I started the documentary project My Afghanistan out of frustration with the stereotyped, simplistic coverage the conflict in that war-torn country was receiving. As a journalist, I had covered Afghanistan before, and almost every time I returned from an assignment there I saw pictures and stories of an Afghanistan I did not recognize.

On the one hand, the war was being covered from the peaceful areas in the bigger cities, in fact almost exclusively from the capital, Kabul. We saw pictures of progress, hairdressers, middle-class Afghans enjoying coffees and food in new restaurants. There was no war in Kabul – there were unfortunately suicide bombers, etc., but there were no military offensives, with tanks attacking neighborhoods or planes bombing villages.

On the other hand, we saw rural Afghanistan from within the ranks of Western militaries, through the eyes of journalists and filmmakers embedded with the military. However, the problem was that when a journalist or filmmaker is embedded with Western military forces it becomes almost impossible to get in touch with the local inhabitants, who are afraid of being perceived as affiliated with one of the warring parties, or accused of assisting either party, which could get them killed.

I decided I wanted to tell the story of the numbers, statistics and obscure figures we never hear about from the embedded journalists, as well as of the faces and background stories.

EASY TO say, not easy to accomplish.

Because of the risk of getting kidnapped or wounded in these areas, where insurgents are very strong, it was impossible to stay in one area for a prolonged period, not to mention the fact that for a film crew to stay in a local home would also constitute a serious risk for the hosts, for the reasons given above. So a film crew was out, and I started considering the possibility of have the locals themselves get the footage.
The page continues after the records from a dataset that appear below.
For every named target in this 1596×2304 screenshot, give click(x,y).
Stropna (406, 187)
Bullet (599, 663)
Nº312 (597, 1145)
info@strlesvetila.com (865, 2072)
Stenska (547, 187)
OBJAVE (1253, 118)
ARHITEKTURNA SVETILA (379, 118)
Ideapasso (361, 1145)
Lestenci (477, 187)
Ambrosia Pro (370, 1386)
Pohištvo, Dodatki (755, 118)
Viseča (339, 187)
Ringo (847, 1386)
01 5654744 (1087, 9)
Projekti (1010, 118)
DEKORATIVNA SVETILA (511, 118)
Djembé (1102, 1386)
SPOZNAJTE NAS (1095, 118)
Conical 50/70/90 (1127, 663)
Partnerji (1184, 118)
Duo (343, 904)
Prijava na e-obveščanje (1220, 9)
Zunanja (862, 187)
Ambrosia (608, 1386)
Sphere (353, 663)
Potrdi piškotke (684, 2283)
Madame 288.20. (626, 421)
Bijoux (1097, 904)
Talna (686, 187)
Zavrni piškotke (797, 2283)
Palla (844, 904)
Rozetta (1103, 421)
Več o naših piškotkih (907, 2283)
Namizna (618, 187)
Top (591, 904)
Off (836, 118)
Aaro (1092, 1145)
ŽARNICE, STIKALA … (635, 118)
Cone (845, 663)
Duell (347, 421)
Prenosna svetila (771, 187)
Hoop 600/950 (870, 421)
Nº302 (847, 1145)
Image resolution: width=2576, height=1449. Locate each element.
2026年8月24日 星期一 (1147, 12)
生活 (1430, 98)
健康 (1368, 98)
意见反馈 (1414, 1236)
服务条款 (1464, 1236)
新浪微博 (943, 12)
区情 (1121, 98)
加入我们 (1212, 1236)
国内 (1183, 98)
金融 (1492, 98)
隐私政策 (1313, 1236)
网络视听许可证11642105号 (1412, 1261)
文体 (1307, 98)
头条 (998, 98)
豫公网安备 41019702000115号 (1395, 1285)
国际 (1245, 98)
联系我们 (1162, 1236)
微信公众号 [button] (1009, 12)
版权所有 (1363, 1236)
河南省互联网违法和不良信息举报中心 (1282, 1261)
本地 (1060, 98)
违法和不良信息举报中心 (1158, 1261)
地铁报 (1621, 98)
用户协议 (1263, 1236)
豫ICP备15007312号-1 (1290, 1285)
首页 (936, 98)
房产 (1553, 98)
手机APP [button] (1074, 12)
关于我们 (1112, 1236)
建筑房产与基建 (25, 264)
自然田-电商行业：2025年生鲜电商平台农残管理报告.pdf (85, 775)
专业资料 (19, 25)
My reasoning was that people could not walk around with video cameras, because these are unusual in the rural areas, so I decided to equip them with video-capable mobile phones, which are a very common sight even in rural Afghanistan. I then asked them to film themselves and tell the stories of their love ones, their problems, hopes and dreams. I wanted to let Western audiences get to know these people that you normally see from a distance.

The point was to give them a voice so we could learn about their lives, and about how they had been affected by living in a war zone.

I trained the contributors, teaching them how to hold the camera, various methods of filming and storytelling techniques – but I never told them what story to tell. I emphasized that I wanted to portray “their Afghanistan.” Basically, I told them to tell the stories that were important to them. Then I sent them out and waited.

Sometimes they disappeared for days, other times for weeks, and because there were no phone connection in some of the areas I did not know whether something bad had happened to them. Of course there was no Internet connection in their rural villages so I needed to wait for them to get back to me and hand over the memory cards. Everything worked in a very manual, old-fashioned way.

Eventually I ended up with a truckload of footage. I had no clue what was in the memory cards, and everything was in a language I did not understand. It was uphill from beginning to end.

WHAT REALLY surprised me when I dug into the footage was that most of the pictures were not about war but ordinary life. A lot of the footage was of happy children playing, people enjoying their green fields, swimming in the rivers and basically just trying to get the best out of their lives.

It amazed me that human beings were so good at coping, adapting and living their lives like there was no war in their back yard.

Of course, I also received footage that did document the cruel side of the conflict, which wounded people physically and mentally. But my characters did not specifically set out to film the war; when they captured violent footage it was because the war came to them.

The war in Afghanistan has had very severe consequences for the civilians in rural Afghanistan where the media are not present. There are far more victims there of aerial bombardments, warlords, etc. I hope my film will show outsiders a glimpse of both the bad and good parts of everyday life in Afghanistan that we normally are not able to see. When people watch my movie they are surprised at the humor and joy on display, and in general can identify with the people living in Afghanistan’s Helmand province.

While this is a good thing as far as my mission goes, it casts a very disturbing light on how the media work with stereotypes which serve to dehumanize people, especially in the context of war. It sounds like a cliché, but my film is actually about reminding the rest of the world that Afghans are human beings like themselves.

The writer is the director of the newly released documentary My Afghanistan that will be screened at the Jerusalem Film Festival.